> [Required action]: Under this line are the records; write out word for word the part that begins at the line containing "The width and height of the screenshot is (547, 308)." and ends at the line containing "Click the FP", and no more.

[Opening The input section]

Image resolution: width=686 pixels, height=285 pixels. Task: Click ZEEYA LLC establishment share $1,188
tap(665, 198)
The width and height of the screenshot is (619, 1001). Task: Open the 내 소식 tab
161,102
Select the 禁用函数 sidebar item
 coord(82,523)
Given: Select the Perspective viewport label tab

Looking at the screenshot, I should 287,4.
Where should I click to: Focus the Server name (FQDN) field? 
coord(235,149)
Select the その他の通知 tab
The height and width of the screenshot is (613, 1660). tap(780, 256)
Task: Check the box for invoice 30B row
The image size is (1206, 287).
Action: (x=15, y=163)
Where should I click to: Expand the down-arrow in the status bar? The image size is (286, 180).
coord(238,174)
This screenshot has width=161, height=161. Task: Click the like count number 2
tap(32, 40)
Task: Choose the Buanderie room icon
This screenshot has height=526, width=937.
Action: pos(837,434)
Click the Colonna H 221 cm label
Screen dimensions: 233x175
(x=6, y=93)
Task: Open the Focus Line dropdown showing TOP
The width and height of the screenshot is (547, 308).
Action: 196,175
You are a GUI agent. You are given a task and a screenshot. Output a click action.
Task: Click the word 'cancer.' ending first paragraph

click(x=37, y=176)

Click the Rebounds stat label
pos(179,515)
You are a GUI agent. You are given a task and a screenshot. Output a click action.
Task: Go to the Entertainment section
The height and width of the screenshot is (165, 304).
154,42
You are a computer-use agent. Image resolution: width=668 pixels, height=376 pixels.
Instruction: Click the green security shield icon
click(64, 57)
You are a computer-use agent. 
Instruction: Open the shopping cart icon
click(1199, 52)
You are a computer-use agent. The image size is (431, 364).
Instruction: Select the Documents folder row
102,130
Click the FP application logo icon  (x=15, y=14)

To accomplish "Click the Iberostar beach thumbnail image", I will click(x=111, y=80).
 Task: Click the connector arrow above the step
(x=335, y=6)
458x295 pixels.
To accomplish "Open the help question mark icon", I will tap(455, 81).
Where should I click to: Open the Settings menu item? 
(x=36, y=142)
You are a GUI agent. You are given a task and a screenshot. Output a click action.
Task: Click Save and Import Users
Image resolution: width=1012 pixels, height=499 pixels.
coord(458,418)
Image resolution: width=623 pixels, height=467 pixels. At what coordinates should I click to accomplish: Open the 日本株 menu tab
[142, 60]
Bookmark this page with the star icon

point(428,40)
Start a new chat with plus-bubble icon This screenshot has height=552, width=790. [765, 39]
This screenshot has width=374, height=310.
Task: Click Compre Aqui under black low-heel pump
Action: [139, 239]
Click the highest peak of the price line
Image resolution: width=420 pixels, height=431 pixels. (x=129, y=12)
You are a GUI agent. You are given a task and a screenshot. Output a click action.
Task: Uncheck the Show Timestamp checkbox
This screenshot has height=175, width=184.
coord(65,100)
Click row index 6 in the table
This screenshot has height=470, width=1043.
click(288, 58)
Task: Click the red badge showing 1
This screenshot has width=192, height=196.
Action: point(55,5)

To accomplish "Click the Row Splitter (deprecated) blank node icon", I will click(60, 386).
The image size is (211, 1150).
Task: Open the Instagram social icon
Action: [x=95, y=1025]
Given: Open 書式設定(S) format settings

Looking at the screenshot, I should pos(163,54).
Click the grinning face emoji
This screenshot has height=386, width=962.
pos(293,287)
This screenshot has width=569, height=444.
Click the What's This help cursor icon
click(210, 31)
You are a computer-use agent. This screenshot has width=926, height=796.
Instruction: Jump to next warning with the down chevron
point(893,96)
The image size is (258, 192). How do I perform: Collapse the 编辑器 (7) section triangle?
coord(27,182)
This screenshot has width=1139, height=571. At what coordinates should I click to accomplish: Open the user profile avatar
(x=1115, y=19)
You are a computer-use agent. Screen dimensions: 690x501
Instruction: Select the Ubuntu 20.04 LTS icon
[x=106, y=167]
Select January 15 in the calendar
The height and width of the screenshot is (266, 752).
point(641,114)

[Closing The input section]

> [Problem solution]:
The width and height of the screenshot is (547, 308).
Action: 196,175
You are a GUI agent. You are given a task and a screenshot. Output a click action.
Task: Click the word 'cancer.' ending first paragraph

click(x=37, y=176)

Click the Rebounds stat label
pos(179,515)
You are a GUI agent. You are given a task and a screenshot. Output a click action.
Task: Go to the Entertainment section
The height and width of the screenshot is (165, 304).
154,42
You are a computer-use agent. Image resolution: width=668 pixels, height=376 pixels.
Instruction: Click the green security shield icon
click(64, 57)
You are a computer-use agent. 
Instruction: Open the shopping cart icon
click(1199, 52)
You are a computer-use agent. The image size is (431, 364).
Instruction: Select the Documents folder row
102,130
Click the FP application logo icon  (x=15, y=14)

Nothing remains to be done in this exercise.